If a line in the data below contains "agent", copy it.

**Data excerpts**
........
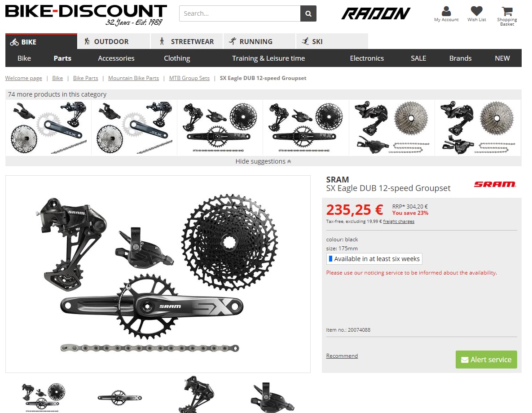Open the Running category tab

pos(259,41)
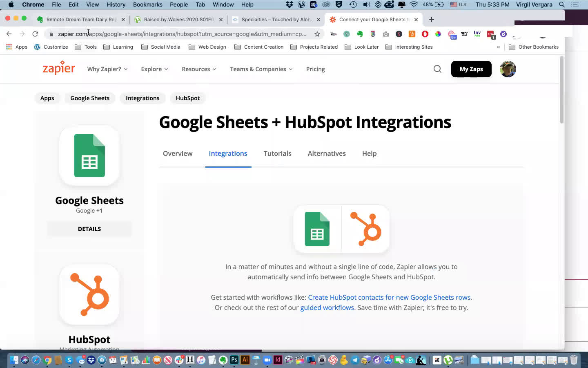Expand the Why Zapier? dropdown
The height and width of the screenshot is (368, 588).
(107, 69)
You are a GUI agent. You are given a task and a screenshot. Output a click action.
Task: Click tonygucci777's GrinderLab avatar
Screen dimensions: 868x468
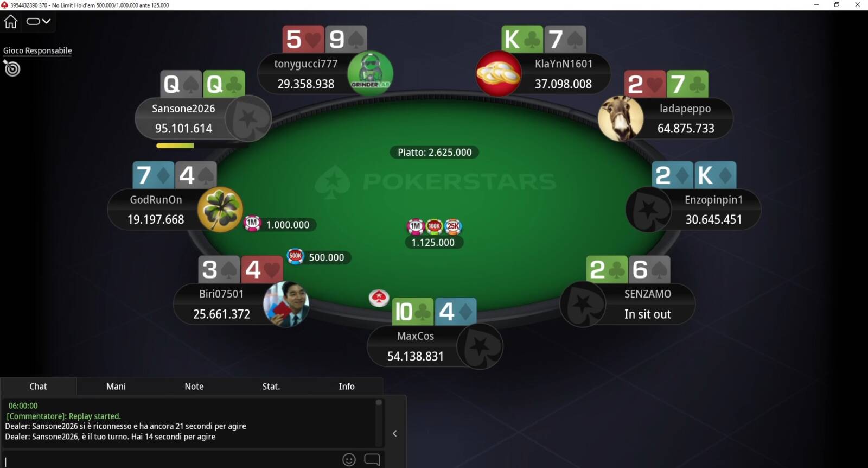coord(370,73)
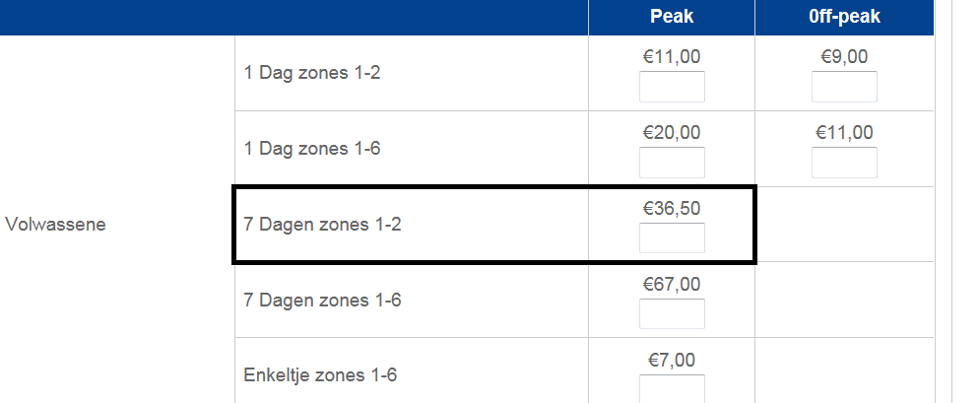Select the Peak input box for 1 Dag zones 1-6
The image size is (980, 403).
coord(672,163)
........
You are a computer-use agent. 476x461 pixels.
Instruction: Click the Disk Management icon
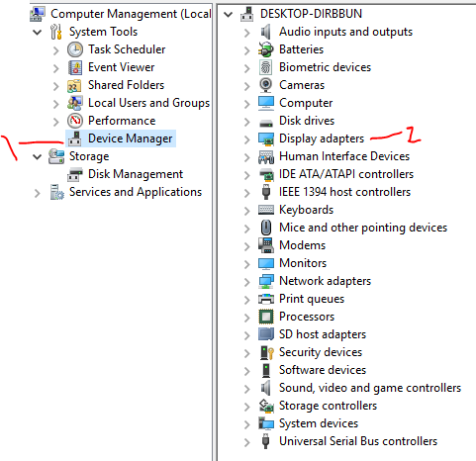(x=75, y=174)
........
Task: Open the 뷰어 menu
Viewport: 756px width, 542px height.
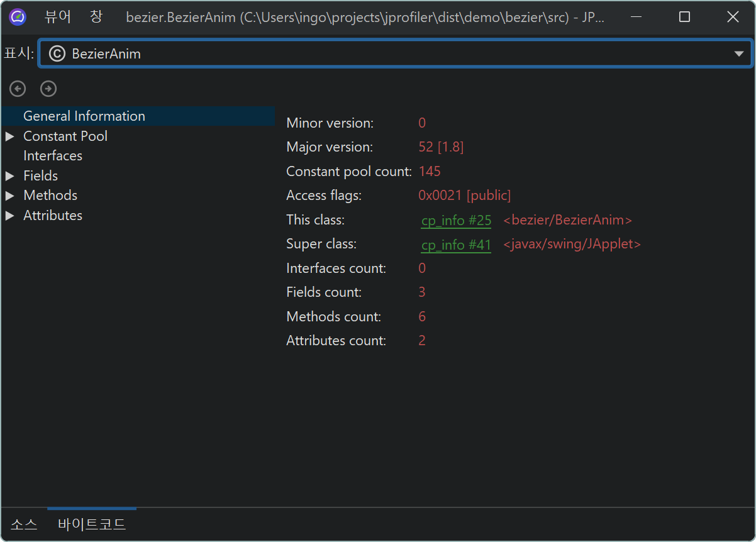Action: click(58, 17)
........
**Response to this exercise**
You are a GUI agent. You are given a task and a screenshot. Output a click action.
You are a computer-use agent. 476x461 pixels.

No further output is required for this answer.